I tested the code in a separate project to make sure the code works, and it does. When I try to run the msi it just fails to install. I put the whole http post inside a try statement to get by this, so at least the install doesn't fail.

Anyone got any ideas on what it could be or what to check?


Solution

  • UPDATED COMMENTS: In order to address the downvotes: accessing the Internet in your MSI setup is not advisable due to the overall nature of the MSI technology. It is an old technology not designed for the Internet age. It was designed to install Microsoft Office way back in the 90s (though there are rumors that the Windows Store might allow MSI files to be downloaded now in 2021).

    Even accessing the local network from custom actions is difficult due to impersonation as SYSTEM when running in deferred mode (custom actions with admin access to system).

    The normal situation is that SYSTEM context can access the network via the machine account only. See mind map of this - the map is based on this SO answer.

    Proxy servers, firewalls, security software and other mechanisms can interfere with non-system context custom actions trying to access the Internet. There could also be no user logged on when the package is deployed silently.

    Just write a flag to the registry and have the application report the fresh install or update on application launch instead?

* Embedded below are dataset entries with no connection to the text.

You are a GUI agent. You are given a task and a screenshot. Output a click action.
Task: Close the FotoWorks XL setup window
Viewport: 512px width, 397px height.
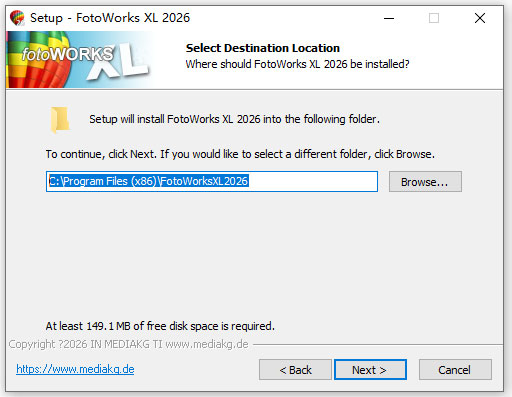pos(480,18)
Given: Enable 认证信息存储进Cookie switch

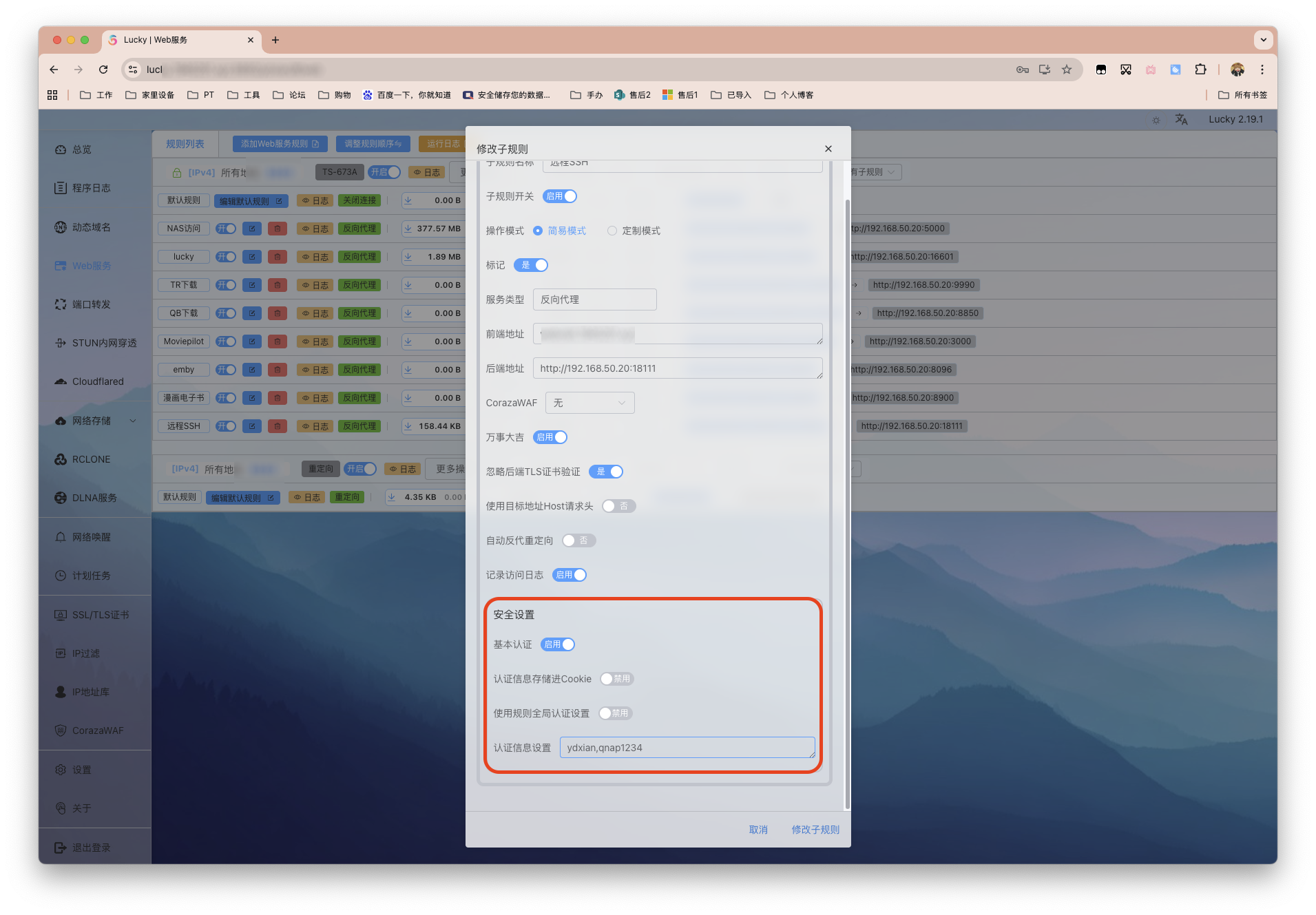Looking at the screenshot, I should (x=616, y=679).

    Note on proxy servers: a proxy server for Internet access means the machine does not have direct Internet access, but must access the Internet via a machine dedicated as a "gateway". Back in the day I used to "discover" the proxy settings by reading IE settings, but overall: don't assume direct Internet access is available.

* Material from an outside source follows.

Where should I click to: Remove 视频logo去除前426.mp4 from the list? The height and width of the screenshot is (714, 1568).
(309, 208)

    For reliability reasons setups should not do complicated things such as this. Can you do this from within your application instead? Then you will be in a more predictable impersonation context with full Internet access and with user interactivity - if needed. Much more reliable, easier to debug and you have interactivity with the user to sort out connection problems. And you can try again many times, if it fails at first. A setup is "one shot" in comparison - and much harder to debug.

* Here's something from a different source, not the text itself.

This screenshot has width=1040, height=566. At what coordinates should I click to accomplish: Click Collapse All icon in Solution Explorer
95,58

    Keep in mind that most corporate deployment is done in silent installation mode. When a setup runs in silent mode, you have to suppress all such fancy features that may require Internet access or interactivity of some sort. Accessing the Internet from a setup is an anti-pattern - at least for now - future online deployment techniques could change this truth. However, during a silent, corporate install your setup will likely run in system context with no Internet access at all (the SYSTEM account can not access the Internet - unless the network setup is crazy). You could also cause crashes trying to connect and triggering an exception, and you could trigger security software interference as well - it happens for "unusual setup behavior".

    Even if a user runs your setup with a proper user context, there might be a proxy server that you have to access the web with - and then your connection will still fail unless you retrieve proxy settings from the system. I have never done that in a setup - again, since setups should not require Internet access in my opinion.

    Keep in mind that the .NET framework is still not available in all "common versions" on all OS versions.

    Hope that made sense to you. Please put this feature in your application. Tag the registry once the operation has run - if it should run only once. You can even write to HKLM if you open up some ACLs there to allow anyone to write the flag.


    UPDATE: shortened summary. Doing this in your setup will fail if:

    1. .NET framework is missing, disabled or wrong version
      • Less and less of an issue, but still missing here and there
    2. Internet proxy is required for Internet access
    3. Deferred mode CA (for read/write system access) is used (allows no Internet access)
    4. Silent installation via distribution system (should allow no Internet access)
    5. Interactive, silent installation (most likely fails, depends)
    6. There could be interference from security software (unusual setup activity).
      • Anti-virus / malware protection
      • Firewall (blocking msiexec.exe)
    7. GUI requirements? Did you try running component from a console application?